Penjualan novel kisah nyata karangan Lala pada acara bedah buku ini termasuk bagus. Novelnya terjual sejumlah seratus eksemplar. Orang-orang yang membeli novel Lala, termasuk seorang dokter gigi, merobek plastik pembungkus novel dan meminta tanda tangan Lala.
Sayang, Lala tidak bisa lama-lama berada di auditorium penerbit itu karena gejala-gejalanya seperti akan muncul. Mama Papa cepat-cepat membawa Lala pulang. Sementara itu, Tante yang menebeng mobil Papa menggerutu, "Padahal acaranya bagus. Aku masih betah. Aku masih ingin mengikuti acara sampai selesai."
"Nanti Lala kumat," sahut Mama.
"Ah, masa iya? ... Benarkah itu, La?" tanya Tante. Lala tidak menyahut karena takut dan malu kalau dianggap orang gila.
"Iya," sahut Mama, membantu Lala. Tante hanya cemberut. Bibirnya mengerucut.
"Bagaimana kalau kita makan soto? Aku lapar," kata Papa, mengalihkan pembicaraan.
"Oke," sahut Tante.
Papa menepikan mobilnya di depan sebuah warung soto. Soto adalah makanan kesukaan Papa karena murah meriah. Papa lebih suka membeli soto di warung ketimbang di rumah makan atau mal. Namun, mereka pernah juga diajak Papa makan soto di rumah makan atau mal untuk mencicipi rasa makanan itu.

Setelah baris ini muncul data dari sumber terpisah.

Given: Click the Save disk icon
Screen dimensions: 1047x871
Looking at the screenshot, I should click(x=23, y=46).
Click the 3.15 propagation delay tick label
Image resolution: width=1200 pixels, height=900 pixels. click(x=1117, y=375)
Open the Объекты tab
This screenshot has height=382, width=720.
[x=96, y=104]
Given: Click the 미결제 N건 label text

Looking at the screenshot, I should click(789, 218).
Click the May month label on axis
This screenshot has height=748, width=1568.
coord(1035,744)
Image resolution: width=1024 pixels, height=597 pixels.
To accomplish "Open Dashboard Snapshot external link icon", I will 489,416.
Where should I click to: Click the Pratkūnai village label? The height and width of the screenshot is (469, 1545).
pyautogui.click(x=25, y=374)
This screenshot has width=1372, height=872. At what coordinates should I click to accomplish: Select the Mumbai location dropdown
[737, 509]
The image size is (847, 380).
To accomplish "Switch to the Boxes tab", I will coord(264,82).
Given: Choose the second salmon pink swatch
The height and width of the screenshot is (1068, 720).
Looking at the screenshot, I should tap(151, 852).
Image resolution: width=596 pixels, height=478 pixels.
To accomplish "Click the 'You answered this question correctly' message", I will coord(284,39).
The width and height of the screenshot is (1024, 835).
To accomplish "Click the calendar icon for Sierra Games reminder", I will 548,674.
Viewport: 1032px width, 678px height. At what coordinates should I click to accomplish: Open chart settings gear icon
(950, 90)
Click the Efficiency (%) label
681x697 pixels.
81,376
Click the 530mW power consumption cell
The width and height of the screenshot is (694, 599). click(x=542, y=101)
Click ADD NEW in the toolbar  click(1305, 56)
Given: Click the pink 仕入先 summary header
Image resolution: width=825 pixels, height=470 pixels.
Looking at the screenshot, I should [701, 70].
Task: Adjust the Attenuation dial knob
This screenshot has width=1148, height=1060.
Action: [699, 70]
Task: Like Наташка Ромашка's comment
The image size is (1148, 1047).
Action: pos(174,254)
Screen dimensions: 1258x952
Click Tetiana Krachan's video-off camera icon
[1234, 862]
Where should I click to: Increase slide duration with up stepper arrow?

Selera Papa tidak selalu sama dengan selera Lala. Kalau Lala bilang enak belum tentu enak bagi Papa. Sebaliknya, kalau Papa bilang enak, belum tentu enak bagi Lala.
"Pasti Papa mengada-ada, hanya untuk menyiksaku melalui lidahku. Ia sengaja memilihkan soto yang tidak enak dan tidak membiarkanku memakan soto yang enak."
"Ini sotonya enak, La," komentar Mama.
"Kok enak kenapa?" tanya Lala, heran. Dahinya mengernyit.
"Lihat saja ke dalam panci besar soto itu! Banyak cakar ayamnya," jelas Mama.
Lala berusaha melongok ke dalam panci itu, tetapi ia tidak bisa melihat apa-apa, hanya kuah soto yang berwarna kuning keruh.